碘化丙啶 PI 染色液(1mg/ml)

简介：

碘化丙啶(Propidium Iodide, PI)是一种可以嵌合到双链 DNA 和 RNA 的碱基对中并与之结合的荧光染料，无碱基特异性。碘化丙啶与双链 DNA 结合后可以产生荧光，并且荧光强度和双链 DNA 的含量成正比。细胞内的 DNA 被 Propidium Iodide 染色后，可以用流式细胞仪对细胞进行 DNA 含量测定，然后根据DNA 含量的分布情况，可以进行细胞周期和细胞凋亡的分析。碘化丙啶 PI 染色液(1mg/ml) 主要由 PI、破膜剂等组成，经常用于培养的贴壁或悬浮细胞的细胞周期与细胞凋亡检测， 亦可用于区分细胞凋亡和细胞坏死。

组成：

保存条件：

-20℃,避光保存,12个月有效。

操作步骤(仅供参考)：

1、细胞样品的制备：

⑴贴壁细胞：

① 收集上述细胞悬液到离心管内。

② 4℃离心，使细胞沉到管底。

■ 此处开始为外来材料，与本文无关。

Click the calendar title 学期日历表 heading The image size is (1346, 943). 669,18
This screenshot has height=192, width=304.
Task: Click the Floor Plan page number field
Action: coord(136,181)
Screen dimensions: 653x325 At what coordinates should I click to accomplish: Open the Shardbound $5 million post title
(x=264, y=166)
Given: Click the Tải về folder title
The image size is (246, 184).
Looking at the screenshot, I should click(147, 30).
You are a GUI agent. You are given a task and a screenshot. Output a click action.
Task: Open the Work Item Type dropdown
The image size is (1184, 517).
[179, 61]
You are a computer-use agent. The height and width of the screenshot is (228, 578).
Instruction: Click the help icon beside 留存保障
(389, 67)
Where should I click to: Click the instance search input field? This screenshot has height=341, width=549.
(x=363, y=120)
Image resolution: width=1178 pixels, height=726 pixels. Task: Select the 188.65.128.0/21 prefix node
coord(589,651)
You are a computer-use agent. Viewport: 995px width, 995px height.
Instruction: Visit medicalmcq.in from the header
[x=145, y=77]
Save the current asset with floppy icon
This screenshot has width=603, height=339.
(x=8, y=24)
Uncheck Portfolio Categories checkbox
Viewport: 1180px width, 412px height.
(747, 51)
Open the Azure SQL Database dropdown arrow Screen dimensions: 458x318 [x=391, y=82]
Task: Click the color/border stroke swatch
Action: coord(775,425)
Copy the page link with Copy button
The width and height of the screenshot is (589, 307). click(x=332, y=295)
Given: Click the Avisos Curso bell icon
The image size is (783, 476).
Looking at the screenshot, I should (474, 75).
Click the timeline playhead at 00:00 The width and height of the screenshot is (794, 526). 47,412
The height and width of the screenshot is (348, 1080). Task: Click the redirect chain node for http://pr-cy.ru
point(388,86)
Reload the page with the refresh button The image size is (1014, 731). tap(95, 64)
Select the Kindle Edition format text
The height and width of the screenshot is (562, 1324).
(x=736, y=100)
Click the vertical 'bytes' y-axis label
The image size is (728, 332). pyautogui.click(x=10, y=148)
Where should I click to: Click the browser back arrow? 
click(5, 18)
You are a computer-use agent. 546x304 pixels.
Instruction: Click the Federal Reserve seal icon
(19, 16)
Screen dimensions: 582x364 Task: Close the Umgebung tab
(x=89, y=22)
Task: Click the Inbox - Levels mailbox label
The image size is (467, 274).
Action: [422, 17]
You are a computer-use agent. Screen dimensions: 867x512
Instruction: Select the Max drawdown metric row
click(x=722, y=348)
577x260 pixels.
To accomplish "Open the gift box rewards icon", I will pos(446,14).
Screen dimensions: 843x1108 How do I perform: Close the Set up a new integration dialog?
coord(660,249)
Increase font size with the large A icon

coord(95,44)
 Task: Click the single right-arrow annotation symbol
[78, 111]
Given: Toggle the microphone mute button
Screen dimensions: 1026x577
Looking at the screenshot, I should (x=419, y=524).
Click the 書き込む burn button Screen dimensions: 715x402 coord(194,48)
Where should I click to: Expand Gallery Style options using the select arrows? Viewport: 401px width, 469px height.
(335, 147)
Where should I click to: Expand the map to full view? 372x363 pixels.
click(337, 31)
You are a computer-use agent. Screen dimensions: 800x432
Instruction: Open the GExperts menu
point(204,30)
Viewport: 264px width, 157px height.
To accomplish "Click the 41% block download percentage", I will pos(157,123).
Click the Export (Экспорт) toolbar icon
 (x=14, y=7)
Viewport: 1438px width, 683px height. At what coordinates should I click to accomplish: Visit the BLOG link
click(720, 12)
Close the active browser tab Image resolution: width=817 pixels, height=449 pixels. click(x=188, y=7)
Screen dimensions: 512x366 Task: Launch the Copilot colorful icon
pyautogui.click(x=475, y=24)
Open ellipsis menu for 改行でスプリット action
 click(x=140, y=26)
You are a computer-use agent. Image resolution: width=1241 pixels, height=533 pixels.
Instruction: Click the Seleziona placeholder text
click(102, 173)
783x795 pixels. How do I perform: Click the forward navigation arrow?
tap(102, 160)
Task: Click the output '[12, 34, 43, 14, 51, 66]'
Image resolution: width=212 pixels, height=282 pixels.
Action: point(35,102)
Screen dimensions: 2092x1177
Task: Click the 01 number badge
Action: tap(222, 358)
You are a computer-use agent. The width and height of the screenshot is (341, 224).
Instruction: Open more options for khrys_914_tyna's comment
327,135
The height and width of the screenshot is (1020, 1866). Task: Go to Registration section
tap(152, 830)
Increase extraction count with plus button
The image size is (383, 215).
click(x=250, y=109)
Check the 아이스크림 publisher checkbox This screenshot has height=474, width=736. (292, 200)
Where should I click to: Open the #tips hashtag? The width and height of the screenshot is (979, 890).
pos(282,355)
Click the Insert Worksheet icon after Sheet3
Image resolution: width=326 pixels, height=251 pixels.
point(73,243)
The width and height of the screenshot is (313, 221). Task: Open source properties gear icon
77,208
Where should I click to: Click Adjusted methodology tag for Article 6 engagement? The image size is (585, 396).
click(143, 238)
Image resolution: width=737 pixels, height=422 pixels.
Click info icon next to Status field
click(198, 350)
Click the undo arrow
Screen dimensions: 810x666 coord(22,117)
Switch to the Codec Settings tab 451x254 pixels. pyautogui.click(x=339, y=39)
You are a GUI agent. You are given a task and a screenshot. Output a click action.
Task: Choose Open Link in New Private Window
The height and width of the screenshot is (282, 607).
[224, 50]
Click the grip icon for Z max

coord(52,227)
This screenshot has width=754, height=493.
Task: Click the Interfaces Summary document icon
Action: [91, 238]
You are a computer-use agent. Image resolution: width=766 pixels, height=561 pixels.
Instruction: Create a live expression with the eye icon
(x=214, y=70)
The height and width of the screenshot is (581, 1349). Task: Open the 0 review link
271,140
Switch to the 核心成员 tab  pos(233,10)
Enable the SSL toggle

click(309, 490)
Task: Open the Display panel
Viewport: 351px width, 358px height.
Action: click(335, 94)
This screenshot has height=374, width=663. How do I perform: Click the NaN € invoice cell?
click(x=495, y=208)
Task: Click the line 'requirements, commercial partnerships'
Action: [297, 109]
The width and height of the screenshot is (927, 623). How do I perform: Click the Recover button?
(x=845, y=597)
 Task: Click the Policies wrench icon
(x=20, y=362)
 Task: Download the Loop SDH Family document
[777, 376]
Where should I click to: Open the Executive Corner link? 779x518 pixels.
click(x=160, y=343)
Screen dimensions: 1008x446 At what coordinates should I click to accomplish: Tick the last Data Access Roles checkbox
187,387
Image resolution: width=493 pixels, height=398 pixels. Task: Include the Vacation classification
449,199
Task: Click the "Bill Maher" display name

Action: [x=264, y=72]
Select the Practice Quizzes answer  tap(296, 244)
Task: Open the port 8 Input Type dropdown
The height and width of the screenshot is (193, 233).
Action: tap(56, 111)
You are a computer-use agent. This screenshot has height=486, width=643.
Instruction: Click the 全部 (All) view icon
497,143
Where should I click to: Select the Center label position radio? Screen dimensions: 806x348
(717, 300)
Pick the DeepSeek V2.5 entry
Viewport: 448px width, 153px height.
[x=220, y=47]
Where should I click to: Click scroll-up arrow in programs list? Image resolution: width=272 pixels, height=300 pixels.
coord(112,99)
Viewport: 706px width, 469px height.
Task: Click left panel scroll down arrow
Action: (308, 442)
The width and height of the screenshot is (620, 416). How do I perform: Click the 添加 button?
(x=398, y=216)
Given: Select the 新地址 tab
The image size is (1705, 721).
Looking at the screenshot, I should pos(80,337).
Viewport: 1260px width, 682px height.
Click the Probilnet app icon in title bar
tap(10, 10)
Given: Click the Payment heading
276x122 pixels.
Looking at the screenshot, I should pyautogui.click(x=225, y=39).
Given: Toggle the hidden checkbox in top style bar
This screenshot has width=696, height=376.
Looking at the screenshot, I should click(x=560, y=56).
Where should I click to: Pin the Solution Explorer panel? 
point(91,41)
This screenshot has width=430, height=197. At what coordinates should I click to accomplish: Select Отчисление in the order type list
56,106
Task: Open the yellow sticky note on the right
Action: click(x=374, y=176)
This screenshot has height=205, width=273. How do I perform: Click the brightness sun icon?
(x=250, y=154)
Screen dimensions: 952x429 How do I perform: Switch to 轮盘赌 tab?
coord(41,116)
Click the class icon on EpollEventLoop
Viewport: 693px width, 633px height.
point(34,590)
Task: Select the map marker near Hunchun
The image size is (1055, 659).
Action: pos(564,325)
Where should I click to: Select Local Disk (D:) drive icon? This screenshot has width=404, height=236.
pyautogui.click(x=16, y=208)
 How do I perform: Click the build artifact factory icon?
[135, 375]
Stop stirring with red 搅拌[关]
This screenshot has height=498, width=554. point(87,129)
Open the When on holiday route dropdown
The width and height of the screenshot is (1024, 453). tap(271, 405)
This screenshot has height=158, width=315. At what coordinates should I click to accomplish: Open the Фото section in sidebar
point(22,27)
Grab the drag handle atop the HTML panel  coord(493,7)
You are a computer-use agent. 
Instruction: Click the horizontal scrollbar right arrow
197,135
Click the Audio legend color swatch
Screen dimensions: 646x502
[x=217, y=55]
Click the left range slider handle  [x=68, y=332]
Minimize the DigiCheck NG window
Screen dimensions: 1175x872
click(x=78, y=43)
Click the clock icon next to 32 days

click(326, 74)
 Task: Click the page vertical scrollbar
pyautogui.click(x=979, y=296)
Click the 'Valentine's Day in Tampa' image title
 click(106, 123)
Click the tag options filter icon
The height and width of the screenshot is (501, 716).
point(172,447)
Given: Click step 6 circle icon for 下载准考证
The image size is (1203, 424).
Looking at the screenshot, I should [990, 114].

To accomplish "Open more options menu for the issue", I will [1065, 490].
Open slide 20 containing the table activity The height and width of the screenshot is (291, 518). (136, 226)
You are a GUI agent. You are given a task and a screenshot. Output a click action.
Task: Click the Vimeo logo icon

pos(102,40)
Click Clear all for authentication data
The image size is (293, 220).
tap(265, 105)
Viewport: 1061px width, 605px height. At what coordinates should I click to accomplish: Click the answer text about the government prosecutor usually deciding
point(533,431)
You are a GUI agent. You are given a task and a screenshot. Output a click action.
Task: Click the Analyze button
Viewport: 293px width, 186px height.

小心吸取上清并丢弃，可留大约 50 μl 培养液，以免吸走细胞。

③ 加入约 1ml 提前预冷的 PBS ，重悬细胞，并转移至 1.5ml 无菌离心管。

④ 4℃离心，使细胞沉到管底。

⑤ 小心吸取上清并丢弃，可留大约 50 μl PBS，以免吸走细胞。

⑥ 轻轻弹击离心管底以适当分散细胞，避免细胞成团。

⑵悬浮细胞：

① 4℃离心，使细胞沉到管底。

② 小心吸取上清并丢弃，可留大约 50 μl培养液，以免吸走细胞。

③ 加入约 1ml 提前预冷的 PBS ，重悬细胞，并转移至 1.5ml 无菌离心管。

④ 4℃离心，使细胞沉到管底。

⑤ 小心吸取上清并丢弃，可留大约 50 μl PBS，以免吸走细胞。

⑥ 轻轻弹击离心管底以适当分散细胞，避免细胞成团。

2、细胞的固定：

加入1ml 冰浴预冷 70% 乙醇中，轻轻吹打混匀，4℃条件下固定 2h 或更长时间。4℃固定 12 ～24h 可能效果更佳。

3、细胞的清洗：

① 4℃离心，使细胞沉到管底。

② 小心吸取上清并丢弃，可留大约 50 μl溶液，以免吸走细胞。

③ 加入约 1ml 提前预冷的 PBS ，重悬细胞，并转移至 1.5ml 无菌离心管。

④ 4℃ 离心，使细胞沉到管底。

⑤ 小心吸取上清并丢弃，可留大约 50 μl PBS，以免吸走细胞。

4、PI染色：

在每个待检细胞样品中加入500 μl配制好的 PI染色工作液，轻轻重悬细胞沉淀，置于 37 ℃避光水浴 30min 。

5、检测与分析：

用流式细胞仪在激发波长 488nm 波长处检测红色荧光，同时检测光散射情况。采用适当分析软件进行细胞 DNA 或 RNA 含量分析和光散射分析。

注意事项：

1、荧光染料都存在淬灭的问题，建议染色后尽快检测。

2、为减缓荧光淬灭可以使用抗荧光淬灭封片液。

3、在为了获得细胞沉淀的离心的过程中，对于特殊细胞，如果细胞沉淀不充分，可以适当提高离心力或延长离心时间。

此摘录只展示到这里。